É d’accordo con chi sostiene che fino ad oggi è mancato un metodo di lavoro?

«Certamente sì, manca un metodo condiviso, i dati clinici sono stati raccolti con sistemi informatizzati differenti tra loro, dal punto di vista diagnostico o terapeutico ogni struttura ha svolto lavori autonomi. Ad oggi il nostro studio è all’avanguardia proprio per le raccomandazioni che siamo riusciti a identificare e proporre».

Se la sente a questo punto di azzardare un’ipotesi sul perché così tante persone che lavorano per le rappresentanze diplomatiche siano state colpite dalla sindrome dell’Avana?

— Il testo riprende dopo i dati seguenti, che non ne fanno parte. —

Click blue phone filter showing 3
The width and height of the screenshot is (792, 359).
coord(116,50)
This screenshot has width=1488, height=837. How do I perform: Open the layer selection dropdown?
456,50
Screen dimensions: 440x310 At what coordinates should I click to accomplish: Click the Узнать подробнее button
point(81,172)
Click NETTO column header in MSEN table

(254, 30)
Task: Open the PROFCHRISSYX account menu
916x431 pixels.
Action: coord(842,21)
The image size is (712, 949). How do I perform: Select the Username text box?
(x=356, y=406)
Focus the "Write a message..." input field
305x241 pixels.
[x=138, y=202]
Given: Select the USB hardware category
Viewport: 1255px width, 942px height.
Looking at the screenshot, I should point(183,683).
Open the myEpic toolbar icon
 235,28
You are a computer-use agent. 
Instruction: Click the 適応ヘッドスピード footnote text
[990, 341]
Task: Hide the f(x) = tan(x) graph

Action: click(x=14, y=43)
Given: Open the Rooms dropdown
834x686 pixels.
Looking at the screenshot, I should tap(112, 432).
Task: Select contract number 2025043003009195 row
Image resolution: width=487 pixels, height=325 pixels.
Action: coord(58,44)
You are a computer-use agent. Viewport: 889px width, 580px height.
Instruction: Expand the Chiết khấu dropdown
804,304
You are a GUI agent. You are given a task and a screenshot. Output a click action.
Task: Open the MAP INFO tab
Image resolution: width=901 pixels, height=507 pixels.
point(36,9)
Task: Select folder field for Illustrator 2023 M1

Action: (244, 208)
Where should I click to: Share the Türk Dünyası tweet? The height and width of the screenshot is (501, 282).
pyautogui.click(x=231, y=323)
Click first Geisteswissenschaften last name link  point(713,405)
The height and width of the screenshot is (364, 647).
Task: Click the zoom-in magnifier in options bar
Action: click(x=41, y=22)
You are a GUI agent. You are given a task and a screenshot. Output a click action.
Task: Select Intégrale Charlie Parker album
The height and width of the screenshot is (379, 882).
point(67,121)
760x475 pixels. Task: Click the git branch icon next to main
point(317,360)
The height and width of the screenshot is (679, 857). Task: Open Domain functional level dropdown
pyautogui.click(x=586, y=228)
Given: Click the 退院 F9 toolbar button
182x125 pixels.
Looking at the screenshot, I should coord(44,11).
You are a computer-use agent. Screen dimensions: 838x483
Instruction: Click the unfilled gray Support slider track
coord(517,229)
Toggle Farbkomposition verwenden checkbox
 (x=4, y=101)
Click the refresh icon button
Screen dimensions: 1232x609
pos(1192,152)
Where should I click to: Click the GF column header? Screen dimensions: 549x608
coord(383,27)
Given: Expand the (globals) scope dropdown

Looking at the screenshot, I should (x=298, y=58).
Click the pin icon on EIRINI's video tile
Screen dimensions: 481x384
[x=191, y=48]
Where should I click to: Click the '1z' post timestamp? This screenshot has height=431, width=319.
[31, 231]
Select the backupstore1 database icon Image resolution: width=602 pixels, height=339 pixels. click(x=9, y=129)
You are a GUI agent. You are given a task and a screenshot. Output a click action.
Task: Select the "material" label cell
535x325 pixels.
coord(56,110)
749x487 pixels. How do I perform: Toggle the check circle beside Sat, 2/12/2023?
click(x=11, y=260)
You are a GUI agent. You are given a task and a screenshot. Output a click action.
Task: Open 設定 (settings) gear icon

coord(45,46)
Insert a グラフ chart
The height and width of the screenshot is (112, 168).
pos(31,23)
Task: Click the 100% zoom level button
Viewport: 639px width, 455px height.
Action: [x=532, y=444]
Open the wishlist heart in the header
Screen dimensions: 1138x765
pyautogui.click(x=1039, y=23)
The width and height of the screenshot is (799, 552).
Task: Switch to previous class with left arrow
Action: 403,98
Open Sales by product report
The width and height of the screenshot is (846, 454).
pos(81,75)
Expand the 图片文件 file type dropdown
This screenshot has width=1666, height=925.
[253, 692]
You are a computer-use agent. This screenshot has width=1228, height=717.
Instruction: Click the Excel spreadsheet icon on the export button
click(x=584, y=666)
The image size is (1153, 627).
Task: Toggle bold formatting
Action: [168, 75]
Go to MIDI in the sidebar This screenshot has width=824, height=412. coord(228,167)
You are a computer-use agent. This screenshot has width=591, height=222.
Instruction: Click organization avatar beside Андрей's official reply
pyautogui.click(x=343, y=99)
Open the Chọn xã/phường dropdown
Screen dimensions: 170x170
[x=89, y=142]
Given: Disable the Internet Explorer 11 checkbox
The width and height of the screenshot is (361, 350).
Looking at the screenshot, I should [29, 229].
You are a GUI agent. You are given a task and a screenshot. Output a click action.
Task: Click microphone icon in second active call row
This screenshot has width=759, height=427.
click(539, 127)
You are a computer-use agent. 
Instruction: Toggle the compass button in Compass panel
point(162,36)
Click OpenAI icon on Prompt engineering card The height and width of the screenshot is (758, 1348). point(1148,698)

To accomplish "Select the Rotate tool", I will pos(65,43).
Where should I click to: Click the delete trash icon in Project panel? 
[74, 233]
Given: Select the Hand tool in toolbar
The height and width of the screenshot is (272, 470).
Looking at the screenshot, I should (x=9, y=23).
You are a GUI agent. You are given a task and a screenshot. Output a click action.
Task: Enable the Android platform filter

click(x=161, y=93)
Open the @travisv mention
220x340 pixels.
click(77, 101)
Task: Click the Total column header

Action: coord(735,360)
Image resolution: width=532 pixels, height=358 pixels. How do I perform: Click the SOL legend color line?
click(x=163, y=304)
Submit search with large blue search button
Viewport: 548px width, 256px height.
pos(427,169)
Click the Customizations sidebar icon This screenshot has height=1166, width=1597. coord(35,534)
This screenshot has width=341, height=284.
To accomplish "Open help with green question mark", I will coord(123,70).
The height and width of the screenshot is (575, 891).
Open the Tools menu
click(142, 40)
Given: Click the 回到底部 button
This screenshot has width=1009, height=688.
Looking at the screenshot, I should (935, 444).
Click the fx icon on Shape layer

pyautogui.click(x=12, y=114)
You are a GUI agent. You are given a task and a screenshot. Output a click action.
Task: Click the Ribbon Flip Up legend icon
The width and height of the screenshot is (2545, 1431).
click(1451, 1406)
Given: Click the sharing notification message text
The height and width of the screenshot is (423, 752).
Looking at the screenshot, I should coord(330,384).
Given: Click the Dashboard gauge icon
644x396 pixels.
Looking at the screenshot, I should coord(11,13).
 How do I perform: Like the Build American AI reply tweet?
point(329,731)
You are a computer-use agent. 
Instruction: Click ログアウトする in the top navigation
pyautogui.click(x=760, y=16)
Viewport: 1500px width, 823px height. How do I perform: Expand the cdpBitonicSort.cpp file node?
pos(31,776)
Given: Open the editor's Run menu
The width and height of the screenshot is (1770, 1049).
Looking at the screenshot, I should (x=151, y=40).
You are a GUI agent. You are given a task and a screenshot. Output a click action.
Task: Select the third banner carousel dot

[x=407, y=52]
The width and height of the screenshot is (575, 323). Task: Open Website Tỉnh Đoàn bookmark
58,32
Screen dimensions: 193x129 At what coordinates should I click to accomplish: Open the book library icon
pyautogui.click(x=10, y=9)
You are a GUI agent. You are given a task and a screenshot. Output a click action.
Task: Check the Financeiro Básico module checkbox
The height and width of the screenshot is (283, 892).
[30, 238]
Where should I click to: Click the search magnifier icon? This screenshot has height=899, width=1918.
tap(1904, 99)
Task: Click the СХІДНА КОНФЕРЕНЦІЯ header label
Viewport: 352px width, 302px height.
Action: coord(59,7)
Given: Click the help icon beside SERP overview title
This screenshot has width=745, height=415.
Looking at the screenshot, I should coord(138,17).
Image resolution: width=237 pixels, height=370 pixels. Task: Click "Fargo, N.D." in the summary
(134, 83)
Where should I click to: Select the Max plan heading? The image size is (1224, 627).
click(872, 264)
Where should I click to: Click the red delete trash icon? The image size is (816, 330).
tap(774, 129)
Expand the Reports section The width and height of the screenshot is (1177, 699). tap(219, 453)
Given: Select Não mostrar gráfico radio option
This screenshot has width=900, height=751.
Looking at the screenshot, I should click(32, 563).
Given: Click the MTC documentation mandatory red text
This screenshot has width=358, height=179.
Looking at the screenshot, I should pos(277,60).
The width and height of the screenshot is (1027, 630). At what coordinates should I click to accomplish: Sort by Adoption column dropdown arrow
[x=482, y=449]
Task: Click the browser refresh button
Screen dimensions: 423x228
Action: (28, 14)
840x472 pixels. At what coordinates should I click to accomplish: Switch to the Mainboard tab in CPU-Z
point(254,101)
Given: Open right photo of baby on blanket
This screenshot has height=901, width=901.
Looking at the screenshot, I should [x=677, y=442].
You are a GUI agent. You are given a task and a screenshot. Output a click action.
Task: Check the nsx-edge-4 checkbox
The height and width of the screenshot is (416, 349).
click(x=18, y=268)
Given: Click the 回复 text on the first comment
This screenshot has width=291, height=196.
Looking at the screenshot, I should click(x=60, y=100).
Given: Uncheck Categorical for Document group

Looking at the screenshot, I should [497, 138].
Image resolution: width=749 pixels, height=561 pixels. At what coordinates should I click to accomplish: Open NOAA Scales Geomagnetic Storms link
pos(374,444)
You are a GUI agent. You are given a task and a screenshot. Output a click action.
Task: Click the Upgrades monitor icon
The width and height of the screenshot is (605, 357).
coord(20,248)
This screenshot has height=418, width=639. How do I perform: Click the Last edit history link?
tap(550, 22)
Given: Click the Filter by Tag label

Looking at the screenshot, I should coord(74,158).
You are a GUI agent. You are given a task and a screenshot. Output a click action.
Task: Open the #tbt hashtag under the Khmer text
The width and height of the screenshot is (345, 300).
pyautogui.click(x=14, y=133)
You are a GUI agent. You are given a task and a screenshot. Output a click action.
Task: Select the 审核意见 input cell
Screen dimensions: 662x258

«Un primo dato rilevante è che la casistica raccolta in letteratura scientifica è molto differente in termini di numero delle persone coinvolte rispetto a quanto documentano articoli giornalisti o altre fonti aperte non scientifiche. La possibile diagnosi di Sindrome dell’Avana fondata su elementi clinici e scientifici permette di identificare una casistica ad oggi di circa 20 soggetti. Tutti gli altri casi, che sfiorano il centinaio, sono in gran parte smentiti. Numeri difficili da valutare per due evidenze: assenza di una strategia coordinata e presenza di possibili dati occultati per ovvi motivi». Il mistero quindi continua.